My boyfriend and I are sophomores in high school and we've been dating for seven months. We waited almost six months to kiss, because we wanted it to be at the right time. We haven't said, "I love you," because both of us want to be certain that the person we say the "L-word" to is the one God wants us to marry. Plus, we agree that we are probably too young to be in a really serious relationship. We know we're likely to change a lot over the next few years.

Lately, though, we've been growing closer. We didn't want our relationship to get very serious, but now I feel like I do love him. I honestly don't know if this is just teenager lovey-dovey stuff, or if it's the real thing. I'm afraid to talk to my boyfriend about it right now, because I think he might feel the same way and I don't want to be any more exposed to temptations—emotionally and physically—than I already am.

What should I do? Is this real love, or are we too young to feel this way?

You sound very thoughtful and conscientious, and I'm sure you are in the kind of relationship that is helping both of you to grow.

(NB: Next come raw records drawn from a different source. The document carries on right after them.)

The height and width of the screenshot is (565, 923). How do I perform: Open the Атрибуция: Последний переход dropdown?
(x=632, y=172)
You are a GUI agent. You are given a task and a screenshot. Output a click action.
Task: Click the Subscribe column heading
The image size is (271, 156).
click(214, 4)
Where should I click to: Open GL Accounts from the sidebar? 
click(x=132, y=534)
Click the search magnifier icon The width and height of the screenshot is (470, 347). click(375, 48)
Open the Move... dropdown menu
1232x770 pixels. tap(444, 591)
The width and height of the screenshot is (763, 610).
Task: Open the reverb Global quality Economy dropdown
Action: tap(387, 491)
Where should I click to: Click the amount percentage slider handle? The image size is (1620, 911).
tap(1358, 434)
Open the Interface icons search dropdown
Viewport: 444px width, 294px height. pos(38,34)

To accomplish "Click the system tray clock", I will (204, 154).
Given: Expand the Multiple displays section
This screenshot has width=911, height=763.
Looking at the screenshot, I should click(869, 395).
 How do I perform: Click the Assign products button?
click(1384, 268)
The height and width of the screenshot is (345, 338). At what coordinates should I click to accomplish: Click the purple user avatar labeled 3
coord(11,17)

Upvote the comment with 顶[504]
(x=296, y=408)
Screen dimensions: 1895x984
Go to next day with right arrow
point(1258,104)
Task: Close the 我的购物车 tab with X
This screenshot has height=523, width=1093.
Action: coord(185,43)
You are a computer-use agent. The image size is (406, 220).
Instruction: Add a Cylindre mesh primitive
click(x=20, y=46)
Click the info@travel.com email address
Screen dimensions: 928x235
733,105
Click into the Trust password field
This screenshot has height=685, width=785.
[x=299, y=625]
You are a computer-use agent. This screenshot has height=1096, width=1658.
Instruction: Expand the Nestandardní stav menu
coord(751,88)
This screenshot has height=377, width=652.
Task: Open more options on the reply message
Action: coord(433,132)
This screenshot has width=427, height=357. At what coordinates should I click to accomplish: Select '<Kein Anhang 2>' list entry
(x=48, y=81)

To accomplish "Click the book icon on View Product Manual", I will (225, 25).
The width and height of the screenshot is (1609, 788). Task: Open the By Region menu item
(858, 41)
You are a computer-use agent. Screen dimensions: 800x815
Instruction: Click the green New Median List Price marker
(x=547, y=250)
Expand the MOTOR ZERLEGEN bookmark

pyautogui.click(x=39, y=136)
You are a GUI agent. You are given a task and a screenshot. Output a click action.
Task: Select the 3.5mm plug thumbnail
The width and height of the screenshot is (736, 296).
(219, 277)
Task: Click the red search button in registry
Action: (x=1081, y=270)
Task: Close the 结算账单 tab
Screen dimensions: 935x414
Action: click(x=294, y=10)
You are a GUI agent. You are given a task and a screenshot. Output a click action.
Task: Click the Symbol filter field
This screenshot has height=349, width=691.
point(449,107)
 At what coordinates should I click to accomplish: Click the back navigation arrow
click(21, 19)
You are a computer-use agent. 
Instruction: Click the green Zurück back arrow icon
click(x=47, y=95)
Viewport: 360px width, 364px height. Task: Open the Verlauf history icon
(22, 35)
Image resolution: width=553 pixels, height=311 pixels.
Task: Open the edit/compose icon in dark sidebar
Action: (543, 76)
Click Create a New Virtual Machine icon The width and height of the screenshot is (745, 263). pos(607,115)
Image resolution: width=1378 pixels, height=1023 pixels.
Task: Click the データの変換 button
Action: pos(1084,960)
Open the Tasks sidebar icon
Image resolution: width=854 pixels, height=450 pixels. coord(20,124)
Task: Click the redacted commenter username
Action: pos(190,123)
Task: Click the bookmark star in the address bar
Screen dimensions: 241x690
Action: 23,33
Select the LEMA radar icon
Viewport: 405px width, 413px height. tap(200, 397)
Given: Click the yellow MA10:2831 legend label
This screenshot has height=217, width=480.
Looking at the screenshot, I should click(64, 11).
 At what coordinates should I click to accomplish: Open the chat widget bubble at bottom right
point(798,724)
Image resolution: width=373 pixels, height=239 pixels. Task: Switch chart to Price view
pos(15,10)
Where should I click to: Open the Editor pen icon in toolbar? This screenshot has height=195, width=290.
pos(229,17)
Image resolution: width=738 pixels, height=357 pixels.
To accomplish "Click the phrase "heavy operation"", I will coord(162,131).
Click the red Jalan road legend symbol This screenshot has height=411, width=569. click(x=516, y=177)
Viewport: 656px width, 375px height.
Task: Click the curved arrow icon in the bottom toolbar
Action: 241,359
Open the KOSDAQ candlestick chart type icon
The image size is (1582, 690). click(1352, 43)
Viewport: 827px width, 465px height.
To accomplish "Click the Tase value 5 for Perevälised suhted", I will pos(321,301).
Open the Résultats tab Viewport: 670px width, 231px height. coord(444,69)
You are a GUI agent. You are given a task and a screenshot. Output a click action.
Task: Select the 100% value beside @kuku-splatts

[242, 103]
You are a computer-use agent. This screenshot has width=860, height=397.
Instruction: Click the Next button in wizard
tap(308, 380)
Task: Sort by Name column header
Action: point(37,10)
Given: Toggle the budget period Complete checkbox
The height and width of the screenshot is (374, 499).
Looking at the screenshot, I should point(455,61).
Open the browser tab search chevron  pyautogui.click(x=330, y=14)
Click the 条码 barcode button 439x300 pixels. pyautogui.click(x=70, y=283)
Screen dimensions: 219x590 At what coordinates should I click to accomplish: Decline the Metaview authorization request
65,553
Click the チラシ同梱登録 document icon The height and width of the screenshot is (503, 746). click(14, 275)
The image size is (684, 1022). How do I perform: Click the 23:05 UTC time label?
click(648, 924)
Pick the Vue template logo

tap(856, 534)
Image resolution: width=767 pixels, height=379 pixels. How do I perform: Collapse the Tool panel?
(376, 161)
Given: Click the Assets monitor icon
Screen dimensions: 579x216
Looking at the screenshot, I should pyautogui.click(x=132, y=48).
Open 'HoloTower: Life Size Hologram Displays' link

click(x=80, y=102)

You've picked up on something important—words mean different things to different people. For a lot of people, "I love you" is a statement of their feelings right this minute. It doesn't trouble them that tomorrow they might not "love you." They want to say what they feel.

For other people, "I love you" is about more than feelings. It sounds like this may describe you. For people like you, "I love you" is a strong statement of commitment. It's not exactly an engagement ring, but it's moving in that direction.

If I'm right about what these words mean to you, I think you're right not to say them. As you've said, you have a lot of growing to do in the next four or five years. Maybe you're better off not feeling that you're tied down by something you said.

Still, I'd urge you to talk honestly to your boyfriend about what you're feeling. You may not want to use the words, "I love you," but I think it's best to acknowledge that your relationship has taken a turn for the serious. It's good to be truthful with each other, and to deal with reality. It's true that this seriousness exposes you to greater emotional and physical temptation—but that's true whether you talk about this development in your relationship or not. One question you should ask: How do we build a relationship that can be healthy and right over a period of years—if that's what's in store for us?

Meant to Be Together?

I have been going out with this girl for a while, but I don't know if we have a future together. How can I tell if I still like her? On a similar note, how can I tell if Satan put these doubts into my mind, or if God is telling me to find someone else?

I wouldn't blame your thoughts on God or Satan. I think they probably come from a natural thought process. As you think through where this particular relationship is headed, you can't help but have some doubts. It's perfectly normal.